I love to keep indoor plants. They make me feel happy and relaxed. I keep them beside the TV and sofa, in the kitchen, bathroom, and in the office at work... everywhere. I love the colour, shapes and texture plants bring to my home, but aesthetics aside, when it comes to the benefits of filling your space with greenery, these are just the tip of the iceberg.
While it's common knowledge that plants absorb carbon dioxide and release oxygen, research by NASA (among other studies) has shown that houseplants are able to remove up to 87 percent of air toxins in a 24-hour period. The ability of plants to remove volatile organic compounds (VOCs) from the air we breathe is called phytoremediation. These VOCs come about from compounds in paints, furnishings, plastic products, clothing, and building materials, and it's more of a problem than you might think.
It is actually the potting mix of our house plants that absorbs the harmful pollutants by feeding bacteria in the air. But it's the roots of the plant that work to keep the potting mix healthy, and can uptake, filter and store solid pollutants.
Studies have also found that indoor plants, by increasing humidity levels, decreasing dust and other pollutants in your home, can help to deter breathing related ailments and even help to fight the common cold. Research shows that indoor plants can decrease coughs, sore throats, fatigue, and other cold-related symptoms by more than 30 percent.
The benefits of plants can also be seen across many studies into cognitive, psychological, social, and physical functions in people.
Research shows that people in the presence of house plants regularly exhibit:
- Increased self-esteem
- Improved mood and sense of well-being
- Reduced stress, anxiety, and depression
- Increased feelings of calm, relaxation, and optimism
- Increased sense of stability and control
- Boosted creativity
- Improved concentration
- Heightened attention
- Improved memory
- Reduced blood-pressure
- A higher resistance to virus and illness
So you want to grow indoor plants but you don't get a lot of natural light. This may be due to window facing away from the path of the sun, or buildings that over-shadow your space. Whether at home, or to brighten up your office space (and put a smile on the face of your colleagues) these are the sort of no-fuss, hardy and yet beautiful plants you need to consider.
- Assorted varieties of philodendron
- Peace Lily
- Parlor Palm
- Kentia Palm
- All Aspidistra varieties
- Cyclamen varieties
- All Maidenhair Fern varieties
- Bird's Nest Fern
- Spider Plant
- Zanzibar Gem
- Snake Plant (Mother-in-laws Tongue)
- Shade tolerant, assorted green succulents
Caring for your Indoor Family
While a lot of low-light house-plants require little care, there are a few pointers to consider to avoid disaster.
1. Avoid too much direct sunlight - With the exception of the Snake Plant and other low-light tolerant succulents. The house-plants mentioned above are shade-lovers. The reason they are great for growing indoors is because they have evolved over millions of years to thrive in the darkened rainforests of the world, below the canopy of the other plants. Periods of direct sunlight, especially in the height of summer, will leave their foliage burnt to a crisp. A short distance from a window can be preferable to right there on the sill.

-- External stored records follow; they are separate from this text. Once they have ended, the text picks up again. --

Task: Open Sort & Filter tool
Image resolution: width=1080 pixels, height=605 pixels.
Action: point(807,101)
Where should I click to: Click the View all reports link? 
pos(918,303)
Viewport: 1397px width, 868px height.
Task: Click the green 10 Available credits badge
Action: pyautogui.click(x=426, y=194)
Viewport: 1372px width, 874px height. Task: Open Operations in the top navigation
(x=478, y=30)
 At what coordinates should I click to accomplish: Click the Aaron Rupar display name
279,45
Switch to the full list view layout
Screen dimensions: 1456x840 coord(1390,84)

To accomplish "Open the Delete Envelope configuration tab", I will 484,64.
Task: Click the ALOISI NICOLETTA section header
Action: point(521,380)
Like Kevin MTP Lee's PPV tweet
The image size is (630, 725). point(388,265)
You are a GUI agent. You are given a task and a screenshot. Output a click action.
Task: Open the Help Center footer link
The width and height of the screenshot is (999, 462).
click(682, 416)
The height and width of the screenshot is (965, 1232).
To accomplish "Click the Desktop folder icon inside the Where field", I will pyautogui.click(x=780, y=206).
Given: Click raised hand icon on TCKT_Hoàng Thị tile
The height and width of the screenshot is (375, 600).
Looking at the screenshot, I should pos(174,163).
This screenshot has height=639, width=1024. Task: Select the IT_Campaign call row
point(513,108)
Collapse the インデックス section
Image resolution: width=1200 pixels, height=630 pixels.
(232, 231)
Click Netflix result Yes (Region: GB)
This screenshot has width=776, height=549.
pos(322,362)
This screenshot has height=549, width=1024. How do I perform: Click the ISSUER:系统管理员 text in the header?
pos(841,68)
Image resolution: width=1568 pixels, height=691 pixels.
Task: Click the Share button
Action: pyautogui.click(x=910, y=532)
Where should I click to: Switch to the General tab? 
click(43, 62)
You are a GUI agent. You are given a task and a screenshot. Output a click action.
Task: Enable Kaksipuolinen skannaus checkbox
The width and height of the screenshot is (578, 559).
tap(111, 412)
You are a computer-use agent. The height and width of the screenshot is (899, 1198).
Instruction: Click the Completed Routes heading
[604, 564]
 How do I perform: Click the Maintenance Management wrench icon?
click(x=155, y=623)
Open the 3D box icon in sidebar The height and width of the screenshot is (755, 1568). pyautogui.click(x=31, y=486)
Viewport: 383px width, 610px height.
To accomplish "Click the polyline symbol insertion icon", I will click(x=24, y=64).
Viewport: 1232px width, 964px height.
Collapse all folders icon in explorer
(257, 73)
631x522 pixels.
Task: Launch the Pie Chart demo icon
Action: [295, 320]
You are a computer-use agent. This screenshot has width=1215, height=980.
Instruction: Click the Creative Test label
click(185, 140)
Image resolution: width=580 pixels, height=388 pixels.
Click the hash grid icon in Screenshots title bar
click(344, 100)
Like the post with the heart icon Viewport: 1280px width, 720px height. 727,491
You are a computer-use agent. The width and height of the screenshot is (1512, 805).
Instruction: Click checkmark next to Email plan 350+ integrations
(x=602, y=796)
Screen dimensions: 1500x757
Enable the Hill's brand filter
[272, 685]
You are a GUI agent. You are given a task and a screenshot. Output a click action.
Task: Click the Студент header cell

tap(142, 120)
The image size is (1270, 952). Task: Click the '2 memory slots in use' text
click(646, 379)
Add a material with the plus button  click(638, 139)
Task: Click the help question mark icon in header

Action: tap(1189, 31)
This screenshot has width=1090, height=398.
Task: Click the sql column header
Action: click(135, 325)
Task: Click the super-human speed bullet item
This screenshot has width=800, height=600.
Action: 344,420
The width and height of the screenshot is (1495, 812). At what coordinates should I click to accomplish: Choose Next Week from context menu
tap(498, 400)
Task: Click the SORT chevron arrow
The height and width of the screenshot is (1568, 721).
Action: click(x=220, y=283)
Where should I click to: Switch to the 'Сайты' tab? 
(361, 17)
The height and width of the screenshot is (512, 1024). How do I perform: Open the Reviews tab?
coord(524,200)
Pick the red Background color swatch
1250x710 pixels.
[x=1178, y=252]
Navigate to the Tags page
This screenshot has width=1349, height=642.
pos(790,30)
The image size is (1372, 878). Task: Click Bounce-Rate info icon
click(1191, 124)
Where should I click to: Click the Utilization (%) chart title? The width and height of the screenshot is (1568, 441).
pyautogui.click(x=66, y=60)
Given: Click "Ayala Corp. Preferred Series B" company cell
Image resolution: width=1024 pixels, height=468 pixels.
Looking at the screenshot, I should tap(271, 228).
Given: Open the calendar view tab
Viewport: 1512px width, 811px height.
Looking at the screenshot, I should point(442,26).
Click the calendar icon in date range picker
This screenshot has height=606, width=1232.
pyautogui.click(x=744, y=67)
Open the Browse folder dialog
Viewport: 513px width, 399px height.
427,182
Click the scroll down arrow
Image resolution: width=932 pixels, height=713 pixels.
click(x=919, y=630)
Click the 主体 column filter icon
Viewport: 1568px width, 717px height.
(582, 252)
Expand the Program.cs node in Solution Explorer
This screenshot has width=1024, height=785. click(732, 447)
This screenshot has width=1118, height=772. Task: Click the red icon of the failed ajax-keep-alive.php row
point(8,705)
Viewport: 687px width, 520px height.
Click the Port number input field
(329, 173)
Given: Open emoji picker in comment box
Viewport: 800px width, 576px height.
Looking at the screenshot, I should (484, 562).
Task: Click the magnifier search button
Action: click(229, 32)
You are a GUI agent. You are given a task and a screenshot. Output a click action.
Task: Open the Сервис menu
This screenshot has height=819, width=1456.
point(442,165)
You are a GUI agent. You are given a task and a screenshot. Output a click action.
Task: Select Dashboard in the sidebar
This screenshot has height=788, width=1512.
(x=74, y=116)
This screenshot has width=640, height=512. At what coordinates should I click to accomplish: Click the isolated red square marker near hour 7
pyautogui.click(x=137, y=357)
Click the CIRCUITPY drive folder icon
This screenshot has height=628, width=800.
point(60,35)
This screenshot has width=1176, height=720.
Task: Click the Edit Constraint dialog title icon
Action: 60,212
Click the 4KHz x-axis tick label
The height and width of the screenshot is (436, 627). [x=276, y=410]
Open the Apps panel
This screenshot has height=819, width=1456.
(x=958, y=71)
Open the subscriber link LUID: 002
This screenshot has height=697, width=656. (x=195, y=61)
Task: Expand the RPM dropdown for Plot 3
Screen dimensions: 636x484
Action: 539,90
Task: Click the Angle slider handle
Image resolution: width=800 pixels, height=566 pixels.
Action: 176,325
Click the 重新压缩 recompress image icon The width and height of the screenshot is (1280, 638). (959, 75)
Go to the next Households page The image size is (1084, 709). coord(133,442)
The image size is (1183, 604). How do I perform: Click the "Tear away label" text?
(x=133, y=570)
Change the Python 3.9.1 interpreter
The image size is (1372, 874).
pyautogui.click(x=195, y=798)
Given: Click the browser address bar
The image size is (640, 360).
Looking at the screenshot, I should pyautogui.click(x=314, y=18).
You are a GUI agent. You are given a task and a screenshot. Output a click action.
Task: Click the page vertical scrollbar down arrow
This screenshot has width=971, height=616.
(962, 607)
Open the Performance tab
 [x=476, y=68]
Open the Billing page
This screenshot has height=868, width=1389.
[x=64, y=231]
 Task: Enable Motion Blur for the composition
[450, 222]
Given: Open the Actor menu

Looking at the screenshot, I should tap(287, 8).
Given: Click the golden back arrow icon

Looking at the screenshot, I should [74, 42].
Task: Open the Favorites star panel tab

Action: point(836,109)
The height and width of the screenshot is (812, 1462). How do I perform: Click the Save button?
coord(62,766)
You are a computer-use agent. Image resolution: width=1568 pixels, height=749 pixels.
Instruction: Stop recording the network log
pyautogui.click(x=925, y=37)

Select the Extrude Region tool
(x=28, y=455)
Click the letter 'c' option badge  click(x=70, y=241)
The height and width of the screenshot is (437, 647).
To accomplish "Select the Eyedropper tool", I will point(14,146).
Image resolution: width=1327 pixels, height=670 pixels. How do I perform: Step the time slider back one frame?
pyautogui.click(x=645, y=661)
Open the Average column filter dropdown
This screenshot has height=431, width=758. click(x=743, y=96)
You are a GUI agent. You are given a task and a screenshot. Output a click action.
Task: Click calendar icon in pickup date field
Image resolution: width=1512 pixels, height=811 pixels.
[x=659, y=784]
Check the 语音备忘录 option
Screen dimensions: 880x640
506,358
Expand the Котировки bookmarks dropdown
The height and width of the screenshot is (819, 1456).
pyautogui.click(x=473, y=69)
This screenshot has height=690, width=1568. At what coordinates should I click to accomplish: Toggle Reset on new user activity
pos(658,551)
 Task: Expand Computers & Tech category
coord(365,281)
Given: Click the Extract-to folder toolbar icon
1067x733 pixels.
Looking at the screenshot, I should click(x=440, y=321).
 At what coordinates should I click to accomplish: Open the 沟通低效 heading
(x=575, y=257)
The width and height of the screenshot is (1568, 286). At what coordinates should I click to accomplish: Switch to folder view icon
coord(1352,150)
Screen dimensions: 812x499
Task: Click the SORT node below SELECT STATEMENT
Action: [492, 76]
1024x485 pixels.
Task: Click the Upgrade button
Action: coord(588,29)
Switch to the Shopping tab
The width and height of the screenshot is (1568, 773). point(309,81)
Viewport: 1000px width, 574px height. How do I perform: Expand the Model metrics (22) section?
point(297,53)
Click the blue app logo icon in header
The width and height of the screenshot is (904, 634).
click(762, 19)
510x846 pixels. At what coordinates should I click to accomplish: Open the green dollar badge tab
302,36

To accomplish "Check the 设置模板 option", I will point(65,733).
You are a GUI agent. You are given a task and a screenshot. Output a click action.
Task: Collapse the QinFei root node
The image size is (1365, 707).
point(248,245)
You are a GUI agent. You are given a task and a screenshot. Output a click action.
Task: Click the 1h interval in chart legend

2. Feeling Dusty - One of the pitfalls of living inside, is that indoor plants, like other household items, will collect dust. They don't get the benefit of the occasional shower of rain or spray with the hose to clean their leaves. Clean leaves allow the plant to use the available light to photosynthesize (produce food) and also let the plant breathe. Dusty plants can soon become stressed and unhealthy. Luckily, they aren't hard to clean. I like to leave the houseplants outside overnight during light rainy periods, but failing that you can give them a rinse in the bath or shower. Be sure to use slightly warm water, and for plants with large leaves you can wipe them down with soapy water.
3. A soak is not soaking - A common mistake leading to the untimely death of houseplants, is watering without adequate drainage. Most plants will quite literally "drown" if left sitting in water. The use of drip trays or sealed ornamental pots (sometimes around a standard pot or liner) need to be monitored to ensure they are not holding water. They need to be emptied shortly after watering to ensure water isn't saturating the root zone of the plant. Almost all plants need well draining soil. Well drained soil stays healthy, prevents the roots from rotting, and allows the roots to access air (which is crucial for plant health).
So if you haven't already, try introducing indoor plants into your space. Give them pride of place in your life... and then sit back, and breathe easy in the knowledge that you are doing yourself and your family a massive favour.